Inhibitory effects of a fullerene derivative, dimalonic acid C-60, on nitric oxide-induced relaxation of rabbit aorta

Dimalonic acid C-60 (10(-5) M), a new fullerene derivative, produced an augmentation of phenylephrine-induced tone and reduced both the acetylcholine-induced maximum relaxation and the amplitude of substance P (10(-8) M)-induced relaxation in endothelium-containing thoracic aorta of rabbit; the acetylcholine- and substance P-induced relaxation was restored in the presence of superoxide dismutase (250 U/ml). Dimalonic acid C-60 (10(-5) M) did not influence the phenylephrine-induced contractile response in the absence of endothelium, but the acetylcholine-induced relaxation was eliminated by removal of the endothelium. Superoxide anion generation, using hypoxanthine (1 mM)/xanthine oxidase (16 mU/ml), reduced the acetylcholine-induced relaxation and produced an augmentation of phenylephrine-induced tone in endothelium-containing strips; these effects were negated by the addition of superoxide dismutase (250 U/ml).
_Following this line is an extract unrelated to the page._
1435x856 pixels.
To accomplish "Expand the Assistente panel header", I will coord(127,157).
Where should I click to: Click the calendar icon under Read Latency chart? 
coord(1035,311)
A nitric oxide-generating agent, S-nitroso-N-acetylpenicillamine, caused relaxation of aorta without endothelium in a concentration-dependent manner, and the concentration-response curve was shifted to the right in the presence of dimalonic acid C-60. This inhibitory effect of dimalonic acid C-60 was also masked in the presence of superoxide dismutase. Sodium nitroprusside-induced relaxation was not affected by either dimalonic acid C-60 or superoxide dismutase. These observations suggest that dimalonic acid C-60 inhibits endothelium (nitric oxide)-dependent agonist-induced relaxation through the production of superoxide.